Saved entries
━━━━━━━━

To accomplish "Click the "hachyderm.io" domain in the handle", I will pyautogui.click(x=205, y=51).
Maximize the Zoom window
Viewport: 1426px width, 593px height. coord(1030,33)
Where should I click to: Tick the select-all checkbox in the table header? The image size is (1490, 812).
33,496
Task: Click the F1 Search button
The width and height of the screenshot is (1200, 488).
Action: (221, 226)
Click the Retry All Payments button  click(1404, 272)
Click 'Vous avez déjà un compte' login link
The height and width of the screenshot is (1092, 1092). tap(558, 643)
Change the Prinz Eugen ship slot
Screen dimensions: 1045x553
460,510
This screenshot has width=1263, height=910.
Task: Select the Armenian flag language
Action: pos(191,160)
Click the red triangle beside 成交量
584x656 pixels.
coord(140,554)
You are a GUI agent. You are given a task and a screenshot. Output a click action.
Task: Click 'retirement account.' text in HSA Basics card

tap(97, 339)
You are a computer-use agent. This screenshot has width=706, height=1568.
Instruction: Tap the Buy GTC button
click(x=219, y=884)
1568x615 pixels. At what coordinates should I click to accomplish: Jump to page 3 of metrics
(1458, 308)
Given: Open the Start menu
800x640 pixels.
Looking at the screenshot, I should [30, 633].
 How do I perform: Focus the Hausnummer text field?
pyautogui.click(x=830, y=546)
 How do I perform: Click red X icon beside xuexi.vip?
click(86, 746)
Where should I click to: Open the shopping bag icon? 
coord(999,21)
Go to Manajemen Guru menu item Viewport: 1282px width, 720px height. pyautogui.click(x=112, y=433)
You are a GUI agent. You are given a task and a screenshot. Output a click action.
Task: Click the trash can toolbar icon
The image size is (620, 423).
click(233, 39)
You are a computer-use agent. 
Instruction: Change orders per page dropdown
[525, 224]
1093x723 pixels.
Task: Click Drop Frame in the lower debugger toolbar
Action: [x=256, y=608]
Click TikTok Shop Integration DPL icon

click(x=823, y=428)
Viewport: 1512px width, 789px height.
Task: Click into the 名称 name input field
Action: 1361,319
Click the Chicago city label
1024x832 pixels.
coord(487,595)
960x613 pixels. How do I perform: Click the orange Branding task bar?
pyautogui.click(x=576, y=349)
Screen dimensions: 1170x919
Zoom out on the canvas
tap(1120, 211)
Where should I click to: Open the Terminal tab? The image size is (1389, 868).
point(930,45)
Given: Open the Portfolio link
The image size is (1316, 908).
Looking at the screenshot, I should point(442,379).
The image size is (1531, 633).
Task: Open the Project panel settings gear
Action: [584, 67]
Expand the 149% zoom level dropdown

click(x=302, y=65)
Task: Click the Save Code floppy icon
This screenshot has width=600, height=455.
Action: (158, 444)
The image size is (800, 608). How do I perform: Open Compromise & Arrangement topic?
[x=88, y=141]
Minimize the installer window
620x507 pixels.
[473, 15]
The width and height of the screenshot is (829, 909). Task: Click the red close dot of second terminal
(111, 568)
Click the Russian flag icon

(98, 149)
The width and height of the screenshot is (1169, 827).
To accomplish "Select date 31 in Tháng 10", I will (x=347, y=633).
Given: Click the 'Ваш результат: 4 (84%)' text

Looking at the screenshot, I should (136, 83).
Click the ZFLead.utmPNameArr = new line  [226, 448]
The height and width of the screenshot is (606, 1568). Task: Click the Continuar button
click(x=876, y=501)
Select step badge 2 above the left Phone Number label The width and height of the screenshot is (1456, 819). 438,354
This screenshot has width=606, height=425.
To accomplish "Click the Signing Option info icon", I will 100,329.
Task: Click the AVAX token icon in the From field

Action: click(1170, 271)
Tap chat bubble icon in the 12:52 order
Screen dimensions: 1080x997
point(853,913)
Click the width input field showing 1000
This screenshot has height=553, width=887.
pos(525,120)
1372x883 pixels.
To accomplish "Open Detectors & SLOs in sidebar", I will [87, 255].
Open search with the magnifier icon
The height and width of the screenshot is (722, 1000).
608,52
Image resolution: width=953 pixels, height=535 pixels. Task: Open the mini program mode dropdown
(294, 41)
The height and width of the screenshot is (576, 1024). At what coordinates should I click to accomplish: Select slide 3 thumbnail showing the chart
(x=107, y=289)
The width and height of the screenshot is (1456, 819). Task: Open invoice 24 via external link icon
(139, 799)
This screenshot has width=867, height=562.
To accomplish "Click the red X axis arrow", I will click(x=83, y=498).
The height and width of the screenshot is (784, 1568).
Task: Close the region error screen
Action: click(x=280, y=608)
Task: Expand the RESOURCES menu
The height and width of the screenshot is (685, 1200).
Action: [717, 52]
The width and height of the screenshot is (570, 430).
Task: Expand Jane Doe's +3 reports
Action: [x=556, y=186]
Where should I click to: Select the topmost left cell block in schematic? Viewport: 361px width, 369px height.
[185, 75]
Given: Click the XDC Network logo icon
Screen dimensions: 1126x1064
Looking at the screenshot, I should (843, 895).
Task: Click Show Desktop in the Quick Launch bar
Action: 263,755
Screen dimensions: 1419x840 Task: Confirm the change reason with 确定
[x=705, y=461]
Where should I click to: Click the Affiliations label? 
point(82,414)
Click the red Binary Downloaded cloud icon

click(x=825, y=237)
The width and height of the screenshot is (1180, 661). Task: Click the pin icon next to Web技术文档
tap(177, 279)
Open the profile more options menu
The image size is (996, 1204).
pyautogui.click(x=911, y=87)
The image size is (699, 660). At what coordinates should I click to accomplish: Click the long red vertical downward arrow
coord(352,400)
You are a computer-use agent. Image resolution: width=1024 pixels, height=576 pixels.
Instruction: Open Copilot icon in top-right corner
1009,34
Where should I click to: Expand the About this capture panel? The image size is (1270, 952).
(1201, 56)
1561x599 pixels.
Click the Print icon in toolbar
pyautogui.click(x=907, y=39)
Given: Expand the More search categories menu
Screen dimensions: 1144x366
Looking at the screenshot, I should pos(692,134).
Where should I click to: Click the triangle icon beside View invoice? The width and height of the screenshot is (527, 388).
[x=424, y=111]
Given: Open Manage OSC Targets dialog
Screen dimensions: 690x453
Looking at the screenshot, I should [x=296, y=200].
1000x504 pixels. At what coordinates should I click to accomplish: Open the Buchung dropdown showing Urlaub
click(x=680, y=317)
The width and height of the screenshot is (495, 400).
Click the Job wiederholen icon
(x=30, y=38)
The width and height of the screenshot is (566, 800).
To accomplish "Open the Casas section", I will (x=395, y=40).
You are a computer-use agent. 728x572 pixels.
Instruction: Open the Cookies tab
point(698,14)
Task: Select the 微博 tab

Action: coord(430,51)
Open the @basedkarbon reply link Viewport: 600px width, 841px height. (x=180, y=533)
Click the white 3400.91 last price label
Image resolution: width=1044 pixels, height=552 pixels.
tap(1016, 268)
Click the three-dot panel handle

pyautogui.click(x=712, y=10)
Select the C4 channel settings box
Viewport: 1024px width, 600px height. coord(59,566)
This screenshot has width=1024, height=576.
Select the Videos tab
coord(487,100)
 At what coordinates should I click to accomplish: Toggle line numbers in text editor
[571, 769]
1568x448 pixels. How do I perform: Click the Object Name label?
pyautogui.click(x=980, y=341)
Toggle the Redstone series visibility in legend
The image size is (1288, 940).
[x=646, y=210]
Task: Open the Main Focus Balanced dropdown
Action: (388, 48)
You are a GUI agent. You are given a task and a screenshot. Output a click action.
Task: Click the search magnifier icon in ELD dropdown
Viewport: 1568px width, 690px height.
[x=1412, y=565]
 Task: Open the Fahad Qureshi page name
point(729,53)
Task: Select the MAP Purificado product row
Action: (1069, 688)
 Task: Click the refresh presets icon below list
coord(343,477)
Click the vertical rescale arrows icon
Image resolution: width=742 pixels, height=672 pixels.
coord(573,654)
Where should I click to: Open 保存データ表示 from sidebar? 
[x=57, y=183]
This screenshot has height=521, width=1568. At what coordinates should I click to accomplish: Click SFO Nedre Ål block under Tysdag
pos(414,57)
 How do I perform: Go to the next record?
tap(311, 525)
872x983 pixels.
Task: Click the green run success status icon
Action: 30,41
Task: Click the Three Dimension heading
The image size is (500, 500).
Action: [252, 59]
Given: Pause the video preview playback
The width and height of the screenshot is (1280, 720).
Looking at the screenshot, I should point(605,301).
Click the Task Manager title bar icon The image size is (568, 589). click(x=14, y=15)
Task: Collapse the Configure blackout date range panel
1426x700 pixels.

━━━━━━━━

» **EXERCISE REQUIREMENTS**
For each line in the records that contains the word "computer", make a copy.

» **EXERCISE ANSWER**
You are a computer-use agent. This screenshot has width=706, height=1568.
You are a computer-use agent. 
You are a computer-use agent. Image resolution: width=1024 pixels, height=576 pixels.
You are a computer-use agent. 728x572 pixels.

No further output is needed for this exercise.